[Collected data]

══════

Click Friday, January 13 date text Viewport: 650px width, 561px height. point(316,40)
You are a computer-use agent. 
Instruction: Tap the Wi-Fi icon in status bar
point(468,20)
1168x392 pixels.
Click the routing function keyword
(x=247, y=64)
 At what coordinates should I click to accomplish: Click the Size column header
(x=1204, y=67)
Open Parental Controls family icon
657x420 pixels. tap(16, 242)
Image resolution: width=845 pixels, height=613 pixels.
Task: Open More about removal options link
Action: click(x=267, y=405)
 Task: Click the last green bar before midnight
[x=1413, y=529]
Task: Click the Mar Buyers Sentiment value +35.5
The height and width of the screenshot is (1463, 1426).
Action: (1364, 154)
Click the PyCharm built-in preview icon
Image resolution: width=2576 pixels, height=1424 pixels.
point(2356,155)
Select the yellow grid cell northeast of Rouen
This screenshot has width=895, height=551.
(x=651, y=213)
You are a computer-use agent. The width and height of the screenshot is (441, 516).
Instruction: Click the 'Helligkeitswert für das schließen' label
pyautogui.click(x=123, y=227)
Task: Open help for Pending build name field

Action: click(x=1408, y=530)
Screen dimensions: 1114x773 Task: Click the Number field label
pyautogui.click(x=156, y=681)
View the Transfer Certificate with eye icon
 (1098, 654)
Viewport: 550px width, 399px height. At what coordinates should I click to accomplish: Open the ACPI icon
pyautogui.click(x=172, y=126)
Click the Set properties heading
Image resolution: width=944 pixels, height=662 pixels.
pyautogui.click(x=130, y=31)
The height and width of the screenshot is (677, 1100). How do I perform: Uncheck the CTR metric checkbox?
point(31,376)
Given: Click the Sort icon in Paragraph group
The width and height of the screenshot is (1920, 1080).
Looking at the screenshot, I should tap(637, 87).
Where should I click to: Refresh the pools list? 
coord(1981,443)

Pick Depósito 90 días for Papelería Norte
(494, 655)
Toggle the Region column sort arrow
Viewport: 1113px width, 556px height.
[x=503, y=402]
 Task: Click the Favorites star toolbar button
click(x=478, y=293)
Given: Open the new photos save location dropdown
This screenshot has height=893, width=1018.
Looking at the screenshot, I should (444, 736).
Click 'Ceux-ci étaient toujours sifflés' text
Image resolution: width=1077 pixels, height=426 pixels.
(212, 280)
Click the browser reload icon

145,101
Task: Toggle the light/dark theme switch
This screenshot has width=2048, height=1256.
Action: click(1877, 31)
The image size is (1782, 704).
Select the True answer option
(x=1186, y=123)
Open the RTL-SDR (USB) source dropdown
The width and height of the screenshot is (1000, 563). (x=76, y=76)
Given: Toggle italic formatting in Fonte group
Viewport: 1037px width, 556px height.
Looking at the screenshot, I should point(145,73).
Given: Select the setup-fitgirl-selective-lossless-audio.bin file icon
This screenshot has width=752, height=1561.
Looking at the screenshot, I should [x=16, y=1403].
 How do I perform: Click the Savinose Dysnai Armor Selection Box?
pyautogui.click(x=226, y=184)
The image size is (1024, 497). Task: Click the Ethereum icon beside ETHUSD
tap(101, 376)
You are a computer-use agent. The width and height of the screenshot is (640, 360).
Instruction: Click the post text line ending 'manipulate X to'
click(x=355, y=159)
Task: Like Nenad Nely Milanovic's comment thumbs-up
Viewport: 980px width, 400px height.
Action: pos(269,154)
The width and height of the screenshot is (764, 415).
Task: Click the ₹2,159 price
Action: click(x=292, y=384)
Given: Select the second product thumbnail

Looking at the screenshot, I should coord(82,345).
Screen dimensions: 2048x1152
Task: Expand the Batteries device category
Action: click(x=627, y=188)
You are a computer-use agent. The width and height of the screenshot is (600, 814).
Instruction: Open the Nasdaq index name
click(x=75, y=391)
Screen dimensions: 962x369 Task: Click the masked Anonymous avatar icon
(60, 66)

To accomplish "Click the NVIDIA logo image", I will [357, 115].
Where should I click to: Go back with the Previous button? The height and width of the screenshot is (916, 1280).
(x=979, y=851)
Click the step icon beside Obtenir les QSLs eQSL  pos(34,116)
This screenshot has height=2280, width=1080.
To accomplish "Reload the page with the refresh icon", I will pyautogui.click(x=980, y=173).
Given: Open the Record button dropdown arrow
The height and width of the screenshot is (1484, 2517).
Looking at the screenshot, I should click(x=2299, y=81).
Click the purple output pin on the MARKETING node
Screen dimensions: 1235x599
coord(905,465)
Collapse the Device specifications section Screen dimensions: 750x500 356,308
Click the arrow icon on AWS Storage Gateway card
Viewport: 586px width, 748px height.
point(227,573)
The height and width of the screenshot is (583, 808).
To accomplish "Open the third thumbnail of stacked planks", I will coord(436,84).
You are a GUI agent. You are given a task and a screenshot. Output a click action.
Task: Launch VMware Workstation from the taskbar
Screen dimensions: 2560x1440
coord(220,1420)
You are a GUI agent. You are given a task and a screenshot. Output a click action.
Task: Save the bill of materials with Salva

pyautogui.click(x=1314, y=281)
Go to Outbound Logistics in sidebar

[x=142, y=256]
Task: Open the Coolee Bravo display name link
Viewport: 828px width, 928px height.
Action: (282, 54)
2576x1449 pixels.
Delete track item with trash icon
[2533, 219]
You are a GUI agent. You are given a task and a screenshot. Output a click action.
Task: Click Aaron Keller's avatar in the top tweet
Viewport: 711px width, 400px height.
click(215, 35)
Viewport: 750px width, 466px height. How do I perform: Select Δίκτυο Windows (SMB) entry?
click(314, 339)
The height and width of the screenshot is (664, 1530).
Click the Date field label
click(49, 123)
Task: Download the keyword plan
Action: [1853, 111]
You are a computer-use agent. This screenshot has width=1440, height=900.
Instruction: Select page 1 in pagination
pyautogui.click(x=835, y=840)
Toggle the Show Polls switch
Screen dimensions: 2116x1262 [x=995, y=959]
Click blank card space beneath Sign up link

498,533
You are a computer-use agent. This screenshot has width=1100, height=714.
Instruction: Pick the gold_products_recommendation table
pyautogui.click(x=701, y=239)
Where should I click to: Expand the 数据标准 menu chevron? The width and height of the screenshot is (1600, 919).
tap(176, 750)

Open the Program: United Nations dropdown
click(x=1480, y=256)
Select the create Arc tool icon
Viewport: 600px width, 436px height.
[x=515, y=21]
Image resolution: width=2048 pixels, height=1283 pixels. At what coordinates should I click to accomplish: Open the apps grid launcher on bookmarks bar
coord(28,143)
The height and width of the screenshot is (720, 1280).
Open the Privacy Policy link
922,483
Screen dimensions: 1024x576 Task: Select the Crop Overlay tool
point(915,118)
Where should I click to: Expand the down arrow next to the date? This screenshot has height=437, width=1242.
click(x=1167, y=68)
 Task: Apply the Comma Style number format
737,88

══════

- **WRITTEN PROBLEM**: Which lines in the items above contain the word "will", with case counting? Find and copy each of those lines.

- **THE SOLUTION**:
To accomplish "Click the NVIDIA logo image", I will [357, 115].
To accomplish "Reload the page with the refresh icon", I will pyautogui.click(x=980, y=173).
To accomplish "Open the third thumbnail of stacked planks", I will coord(436,84).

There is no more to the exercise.